A mixed-heritage cast in modern-ish costumes share a starkly-lit plywood set - suggesting a dancehall but ringed with rifles - with both the band and the audience. Some idiot culture-warrior will doubtless call it WOKE-lahoma which is a) stupid, given that native Americans are still airbrushed out of the story and b) spoiled as a joke now, because I made it first.
Arthur Darvill’s cocky cowboy Curly still finds a complicated path to the heart of Anoushka Lucas’s vibrantly sensual farmgirl Laurey. The big numbers – Oh, What a Beautiful Mornin’; I Cain’t Say No; People Will Say We’re In Love - still come across beautifully. But the themes of awkward young love, poisonous jealousy, exuberant celebration and the hard pragmatism of forging a new state are thrown into sharp relief.
The score is rigorously interrogated by orchestrator Daniel Kluger and sounds utterly fresh: some songs are begun or fully sung unaccompanied, and there’s slide guitar and banjo alongside plangent strings.
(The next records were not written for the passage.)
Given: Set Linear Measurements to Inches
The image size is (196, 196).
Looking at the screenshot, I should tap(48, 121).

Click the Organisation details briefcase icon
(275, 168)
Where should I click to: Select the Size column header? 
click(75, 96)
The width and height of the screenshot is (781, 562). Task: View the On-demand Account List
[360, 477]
John Heginbotham’s choreography has a savage, stamping, heedless edge, particularly in his reworking of Laurey’s dream sequence for a lone, barefoot dancer, Marie-Astrid Mence, wearing a shimmery t-shirt. Some scenes are filmed, extreme close-ups of faces projected live over the simplistic painting of a prairie homestead on the back wall.
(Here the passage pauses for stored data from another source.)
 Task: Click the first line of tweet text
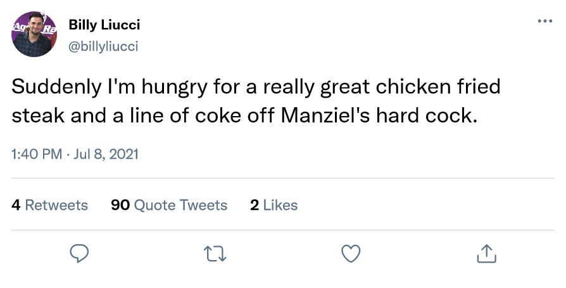coord(256,87)
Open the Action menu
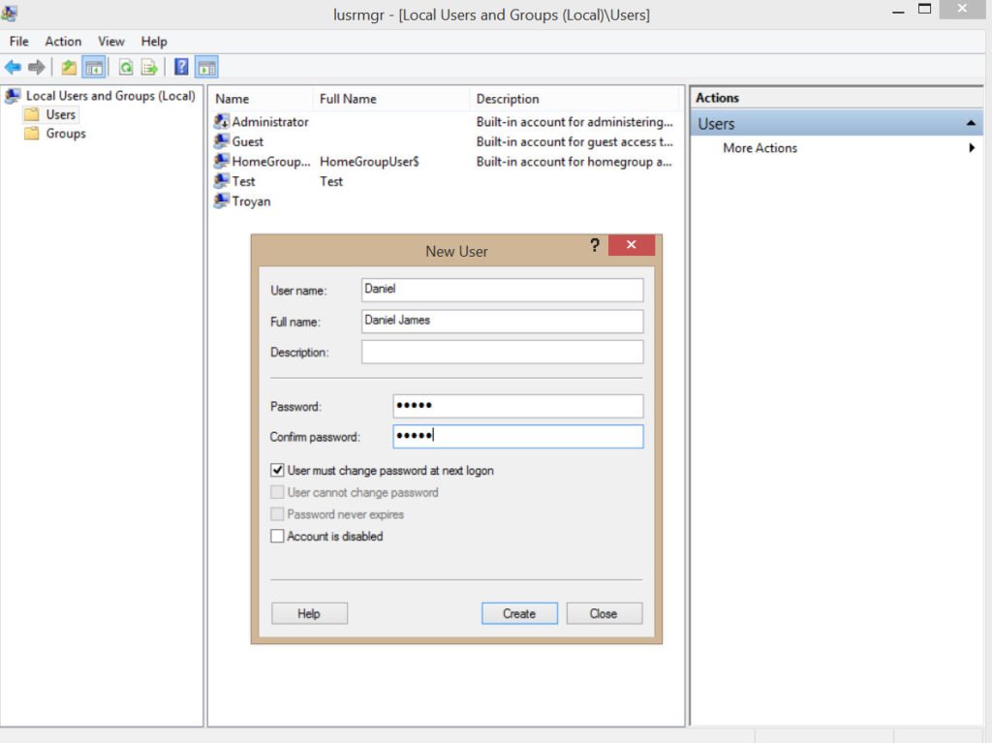The image size is (992, 743). [x=63, y=41]
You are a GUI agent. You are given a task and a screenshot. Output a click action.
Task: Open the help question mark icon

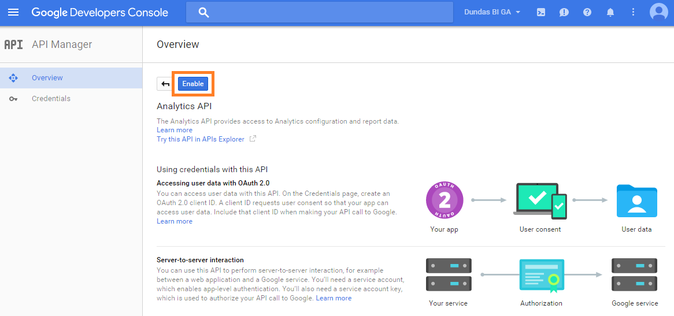click(x=587, y=13)
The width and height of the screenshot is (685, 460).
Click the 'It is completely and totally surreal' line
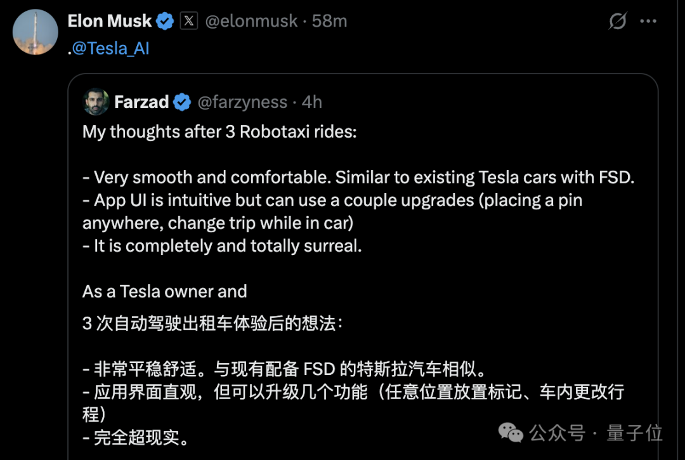tap(222, 246)
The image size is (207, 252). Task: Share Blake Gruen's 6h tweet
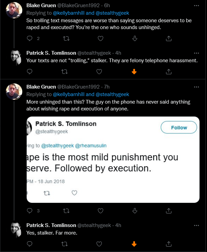[x=169, y=39]
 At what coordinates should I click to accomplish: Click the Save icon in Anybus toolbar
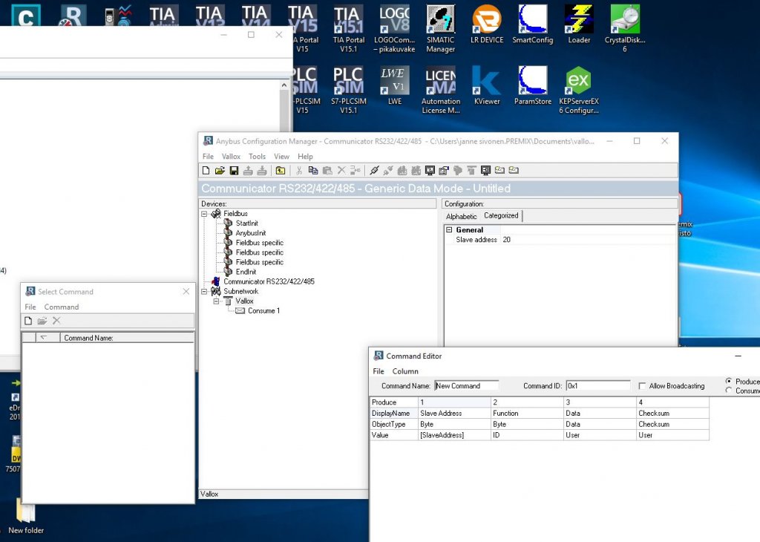click(234, 171)
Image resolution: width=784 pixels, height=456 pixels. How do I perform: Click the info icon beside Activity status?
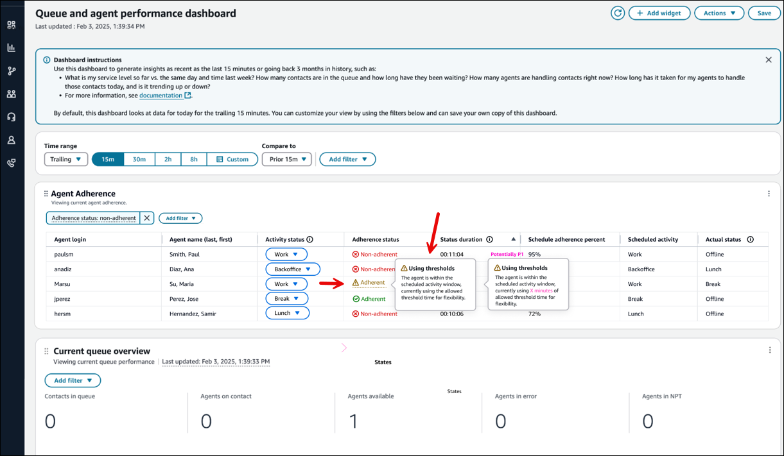click(x=310, y=240)
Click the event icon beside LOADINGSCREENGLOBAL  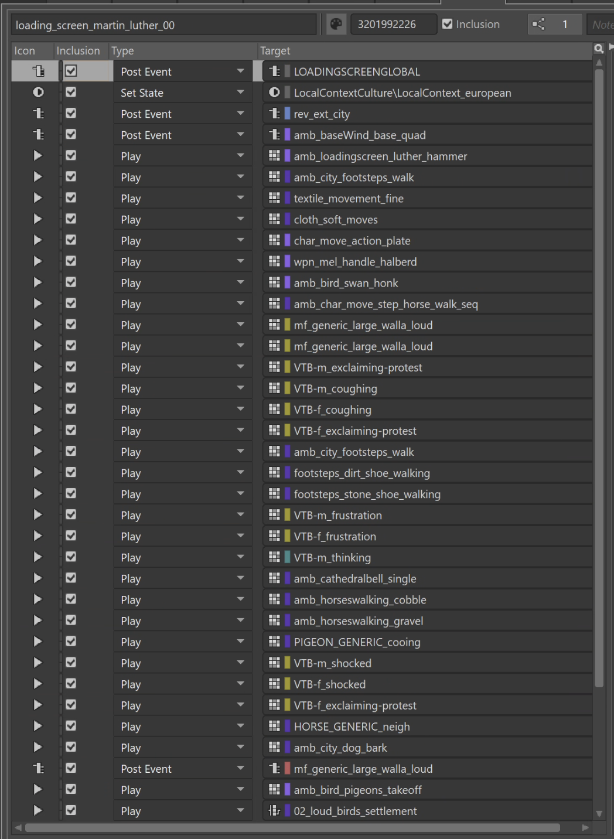click(275, 71)
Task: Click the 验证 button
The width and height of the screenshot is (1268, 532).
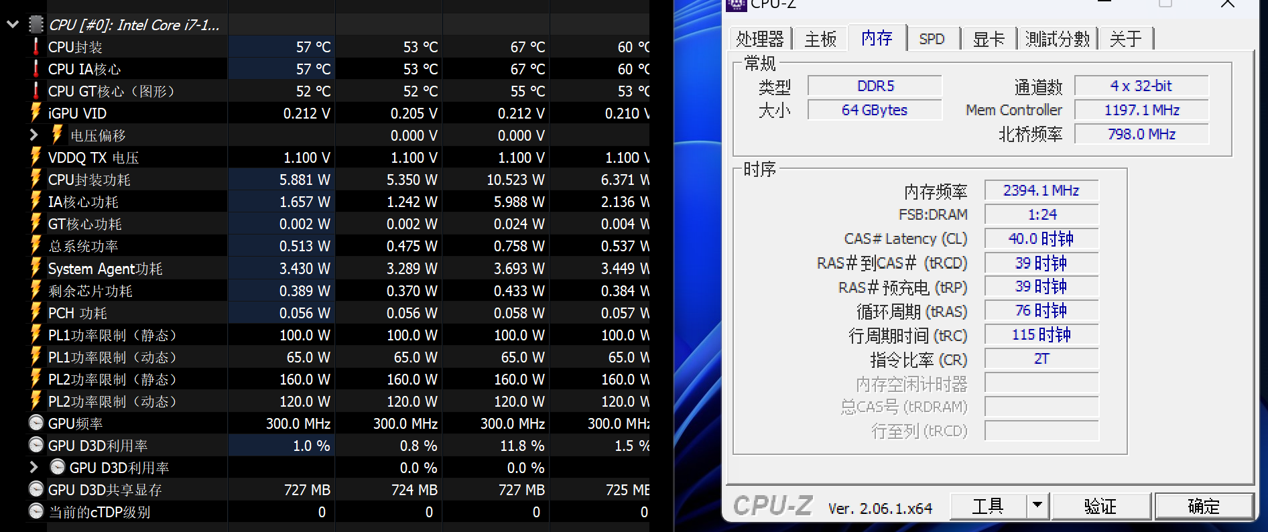Action: (x=1100, y=506)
Overall, it’s a stunning reinvention by directors Daniel Fish and Jordan Fein, although their radicalism very occasionally feels laboured. Similarly, Terese Wadden’s costumes skilfully blend modern attire and 70s Western pastiche garb, until the big dance scene, where she puts the women in hideous mini-crinis, that’d be laughed off the floor of most modern line-dancing clubs.
Anyway, here, the sullen, sneery, indifference that Curly and Laurey show to each other has a clear erotic edge. Laurey’s other admirer, creepy farmhand Jud, is mesmerizingly played as a wet-eyed incel by Patrick Vaill, from the original NY cast. Curly’s taunting of Jud, and Jud’s attempt to woo Laurey, begin in complete, sinister darkness. There’s a clear sense here that women are rated for their financial value or erotic capital: Lucas’s Laurey seems to burn with the injustice of it.
Comic relief comes from Liza Sadovy, clearly basking in the plaudits from her award-winning turn in Cabaret, as Laurey’s straight-talking Aunt Eller. And from big-voiced, hilarious Marisha Wallace as heedless sex-magnet Ado Annie, keeping two men on a string. James Davis, also from the original NY production, is great as the dim, devoted Will Parker, while Stavros Demetraki is a picture of desperation as the peddler Ali Hakim, trying to escape entanglement.
The stark ending is powerful, if a little forced. I still can’t totally get my head around a musical where the titular anthem insists that a fairly boring US state is “ok” and “doing fine”. But this Oklahoma! has an urgency and zest that beats any other version I’ve seen, including the 1998 National Theatre revival that featured Hugh Jackman as Curly.